Assignment:
Return the line containing "Terms & Conditions (467, 1564)" and every line beneath it through the end of the entries below, unchanged. Pictures stay out.

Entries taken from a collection
☆ ☆ ☆ ☆

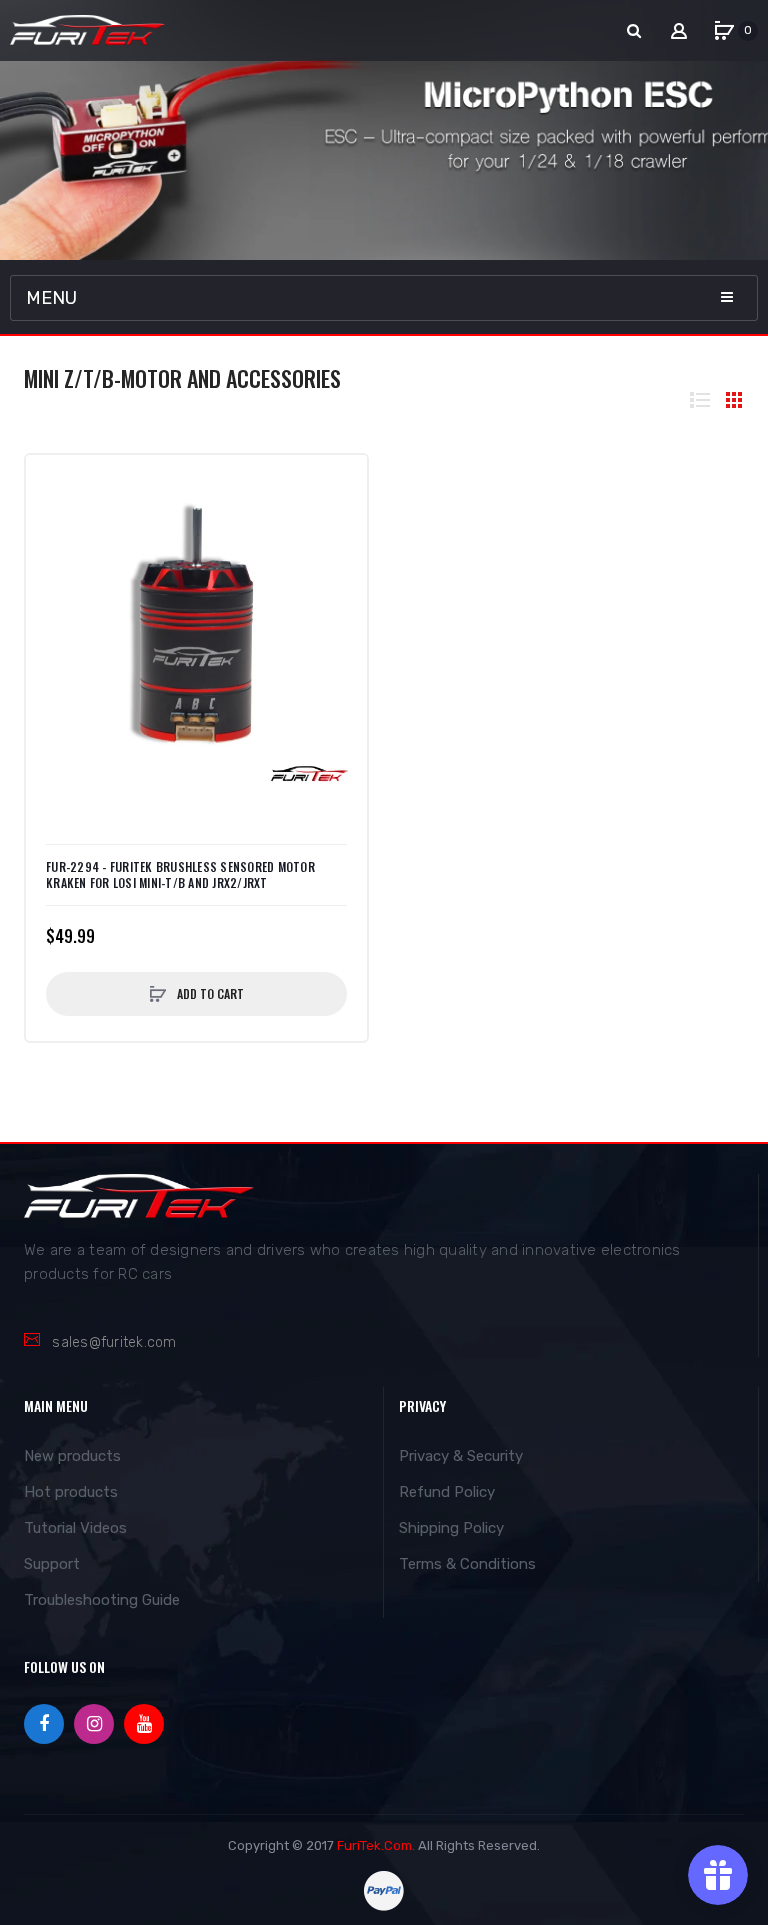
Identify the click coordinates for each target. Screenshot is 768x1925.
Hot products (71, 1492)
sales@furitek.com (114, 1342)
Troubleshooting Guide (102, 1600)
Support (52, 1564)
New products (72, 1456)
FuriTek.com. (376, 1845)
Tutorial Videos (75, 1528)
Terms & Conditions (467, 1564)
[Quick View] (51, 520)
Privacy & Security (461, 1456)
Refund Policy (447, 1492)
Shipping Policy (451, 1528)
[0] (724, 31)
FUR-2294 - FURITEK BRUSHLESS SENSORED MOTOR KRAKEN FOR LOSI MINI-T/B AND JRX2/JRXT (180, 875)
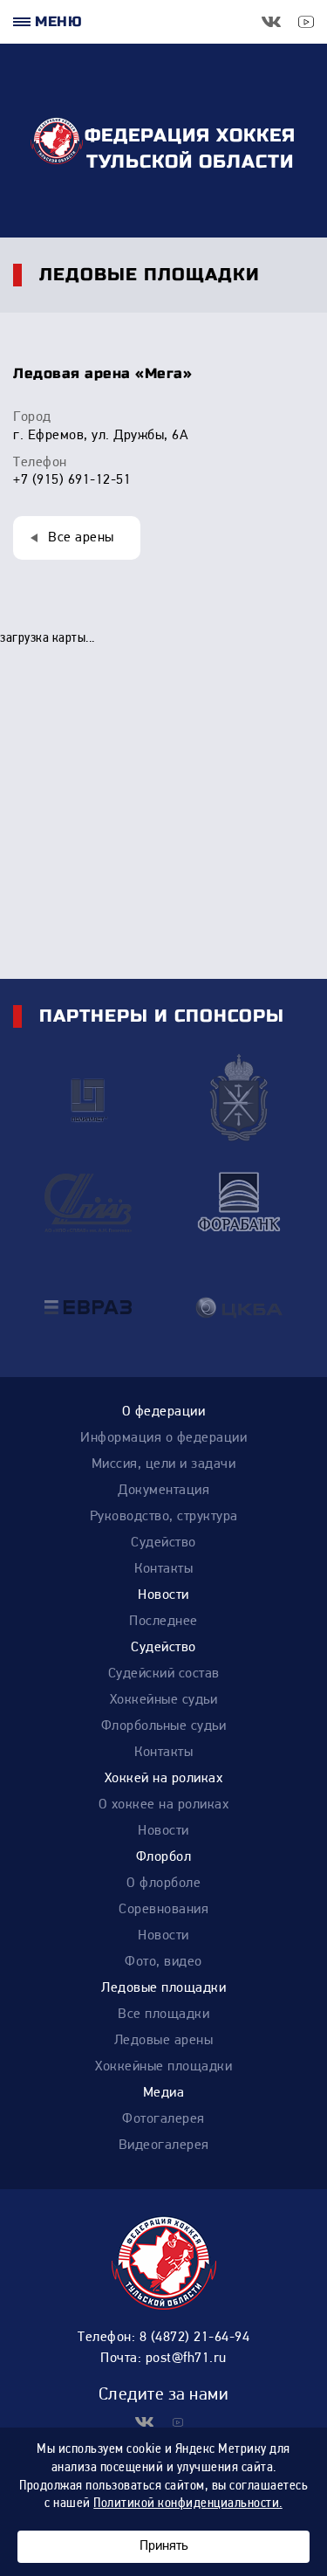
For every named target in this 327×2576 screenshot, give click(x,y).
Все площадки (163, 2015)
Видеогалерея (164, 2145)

☆ ☆ ☆ ☆

Response area:
Terms & Conditions (467, 1564)
[Quick View] (51, 520)
Privacy & Security (461, 1456)
Refund Policy (447, 1492)
Shipping Policy (451, 1528)
[0] (724, 31)
FUR-2294 - FURITEK BRUSHLESS SENSORED MOTOR KRAKEN FOR LOSI MINI-T/B AND JRX2/JRXT (180, 875)
For every named target in this 327×2576 screenshot, give click(x,y).
Все площадки (163, 2015)
Видеогалерея (164, 2145)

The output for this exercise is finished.